### PROBLEM DETAILS
Give the data below again exactly as written, but without the pictures.
· · · ·
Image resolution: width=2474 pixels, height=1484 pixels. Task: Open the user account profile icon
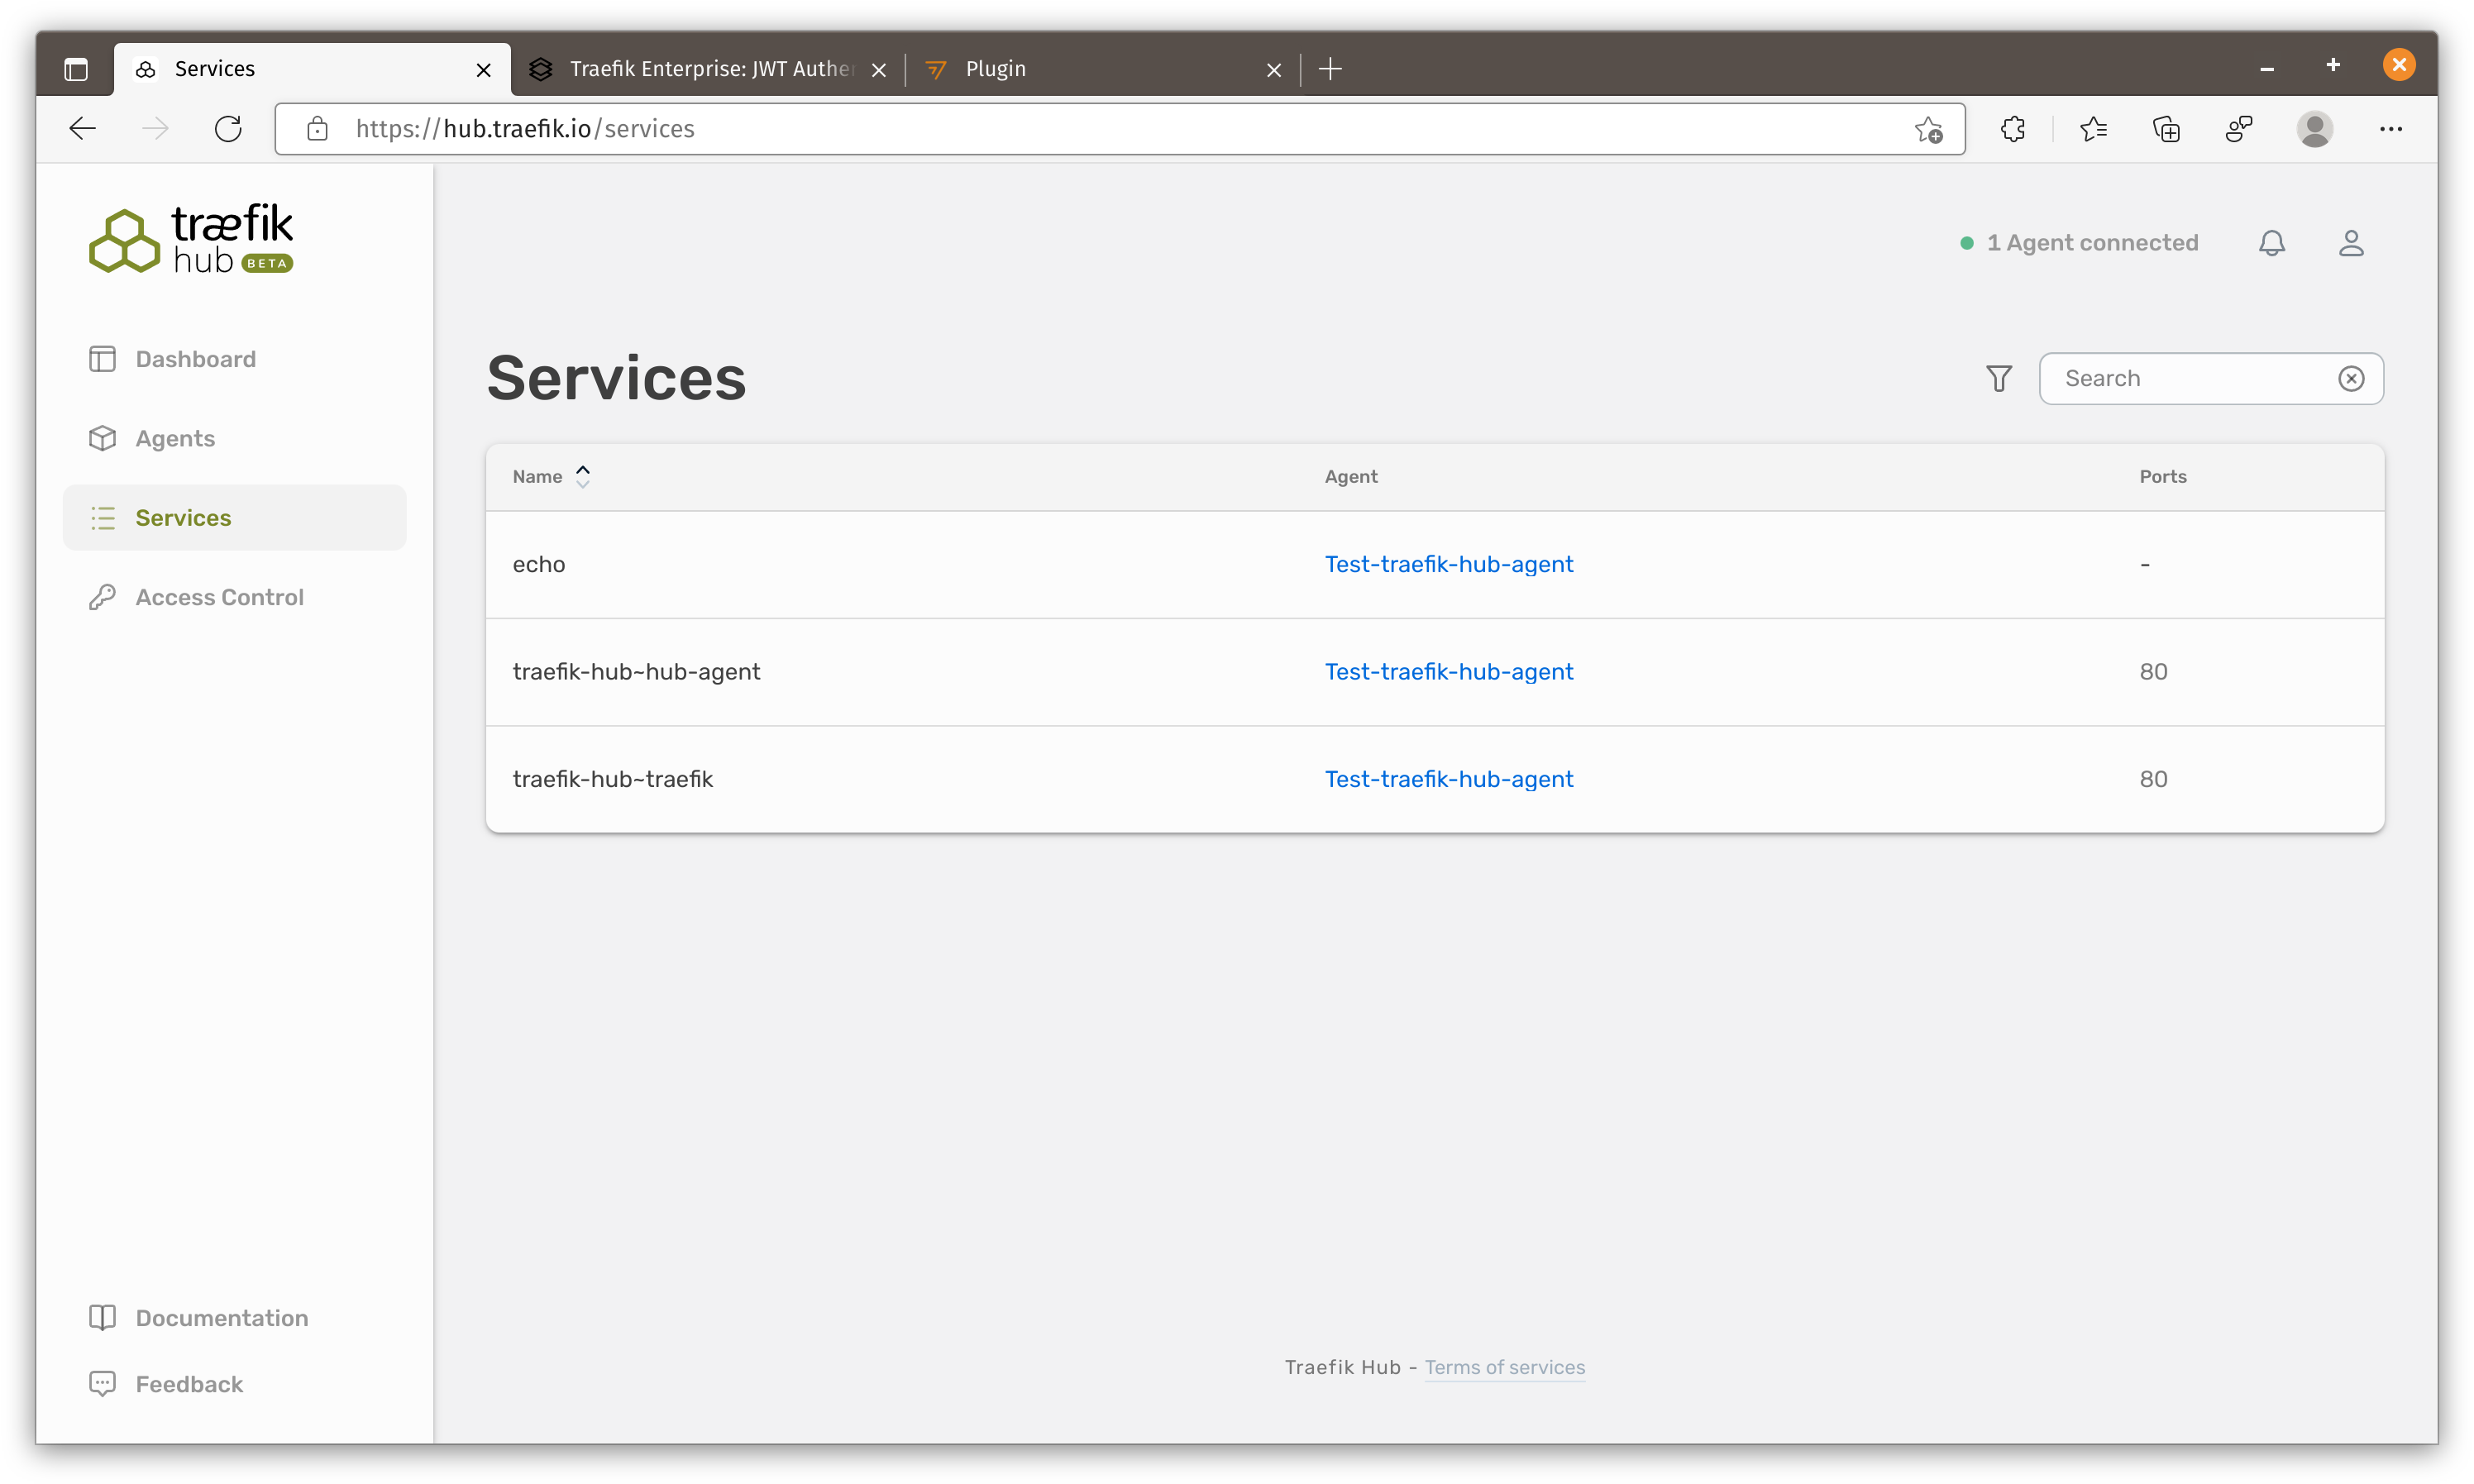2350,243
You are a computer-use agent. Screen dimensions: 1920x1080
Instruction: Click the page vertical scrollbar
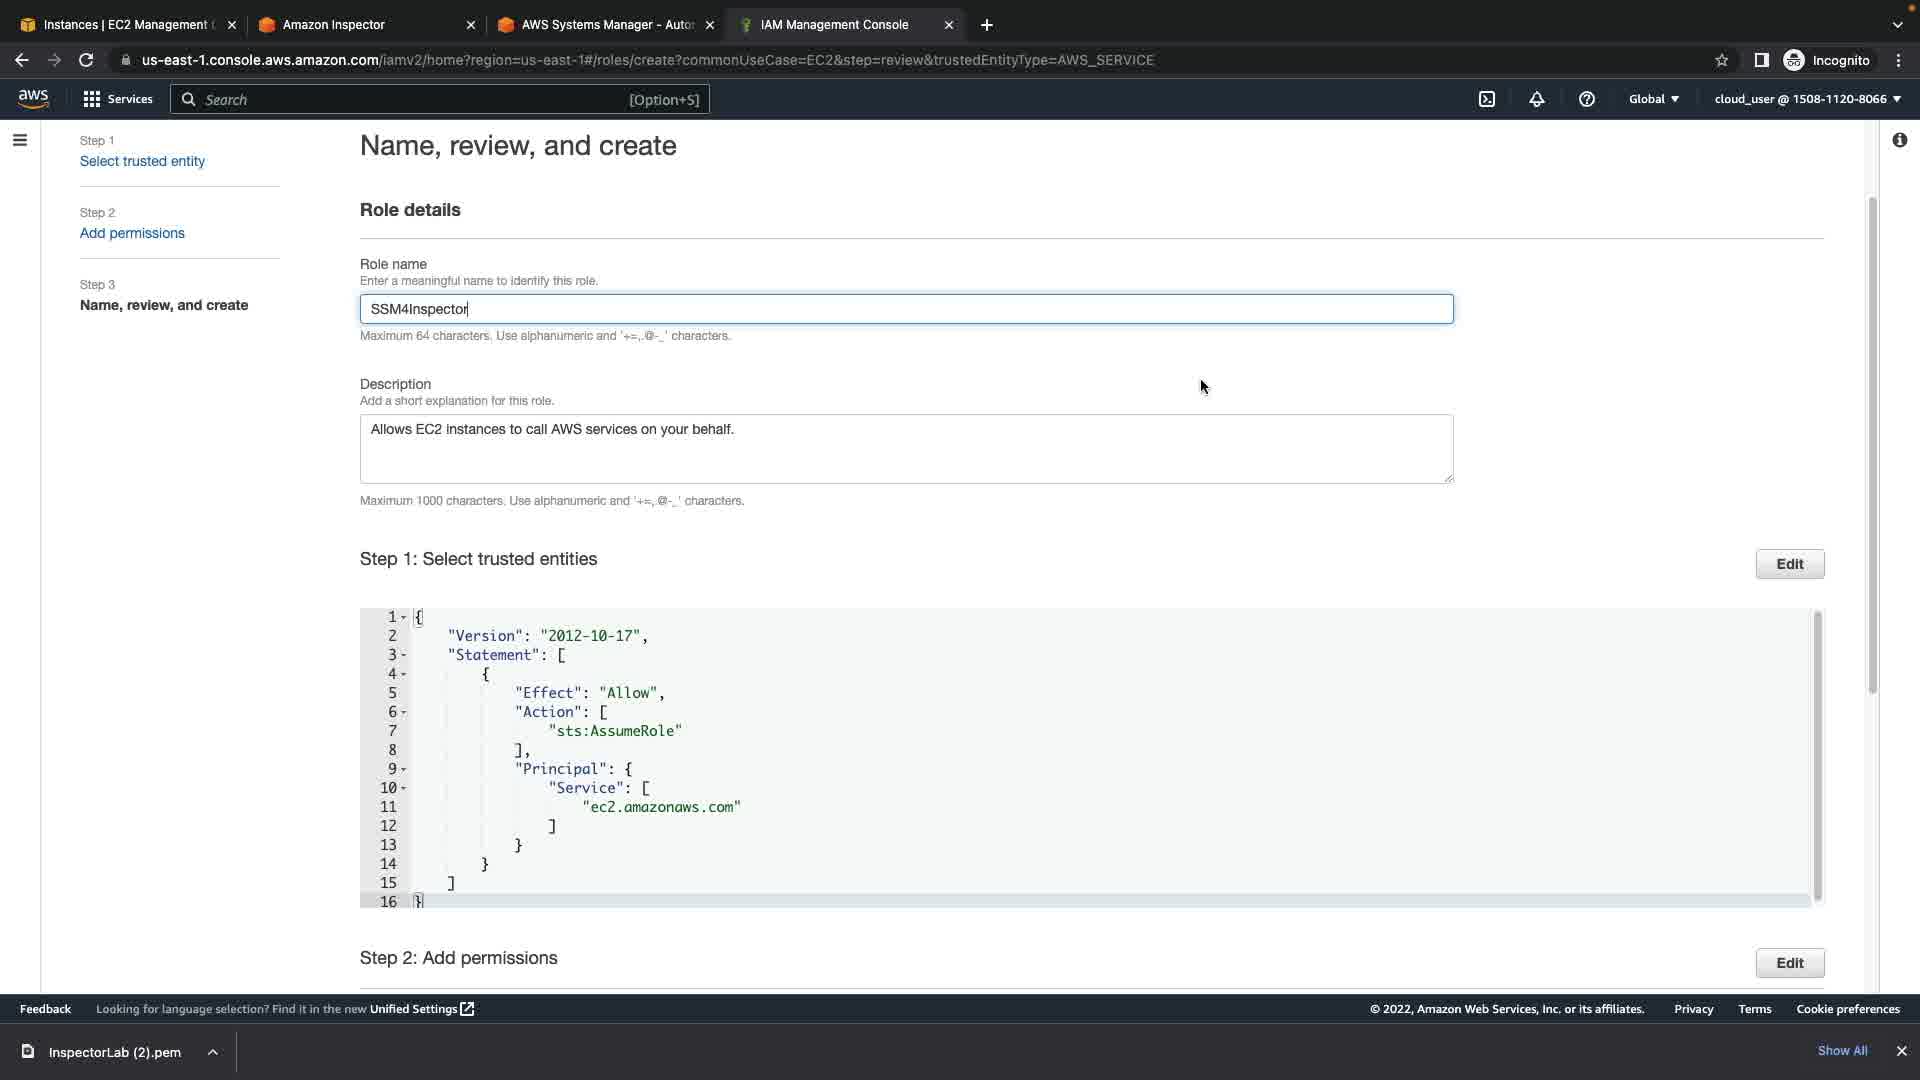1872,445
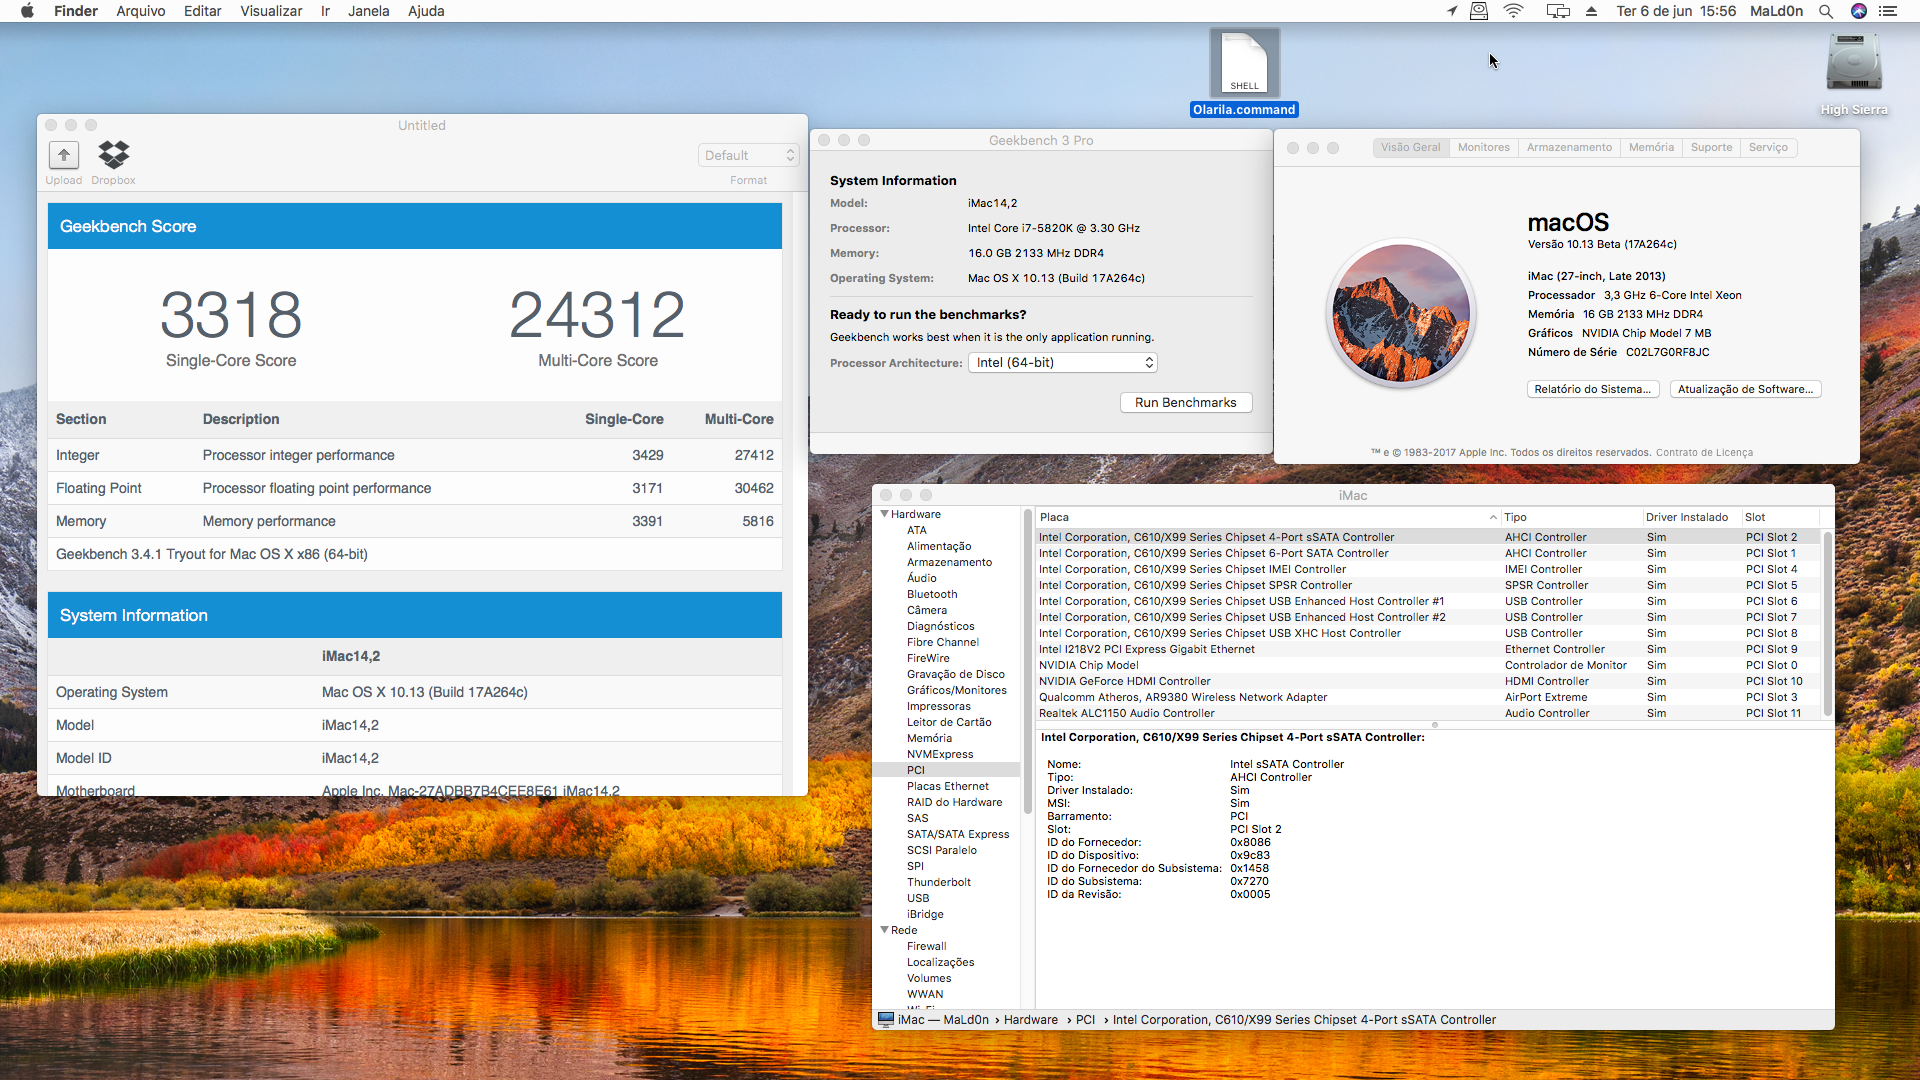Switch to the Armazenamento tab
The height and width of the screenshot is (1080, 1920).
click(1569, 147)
· · · ·
### FINAL ANSWER
Image resolution: width=2474 pixels, height=1484 pixels. Task: Open the user account profile icon
2350,243
You are a computer-use agent. Screen dimensions: 1920x1080
Instruction: Click the page vertical scrollbar
1872,445
Switch to the Armazenamento tab
The height and width of the screenshot is (1080, 1920).
click(1569, 147)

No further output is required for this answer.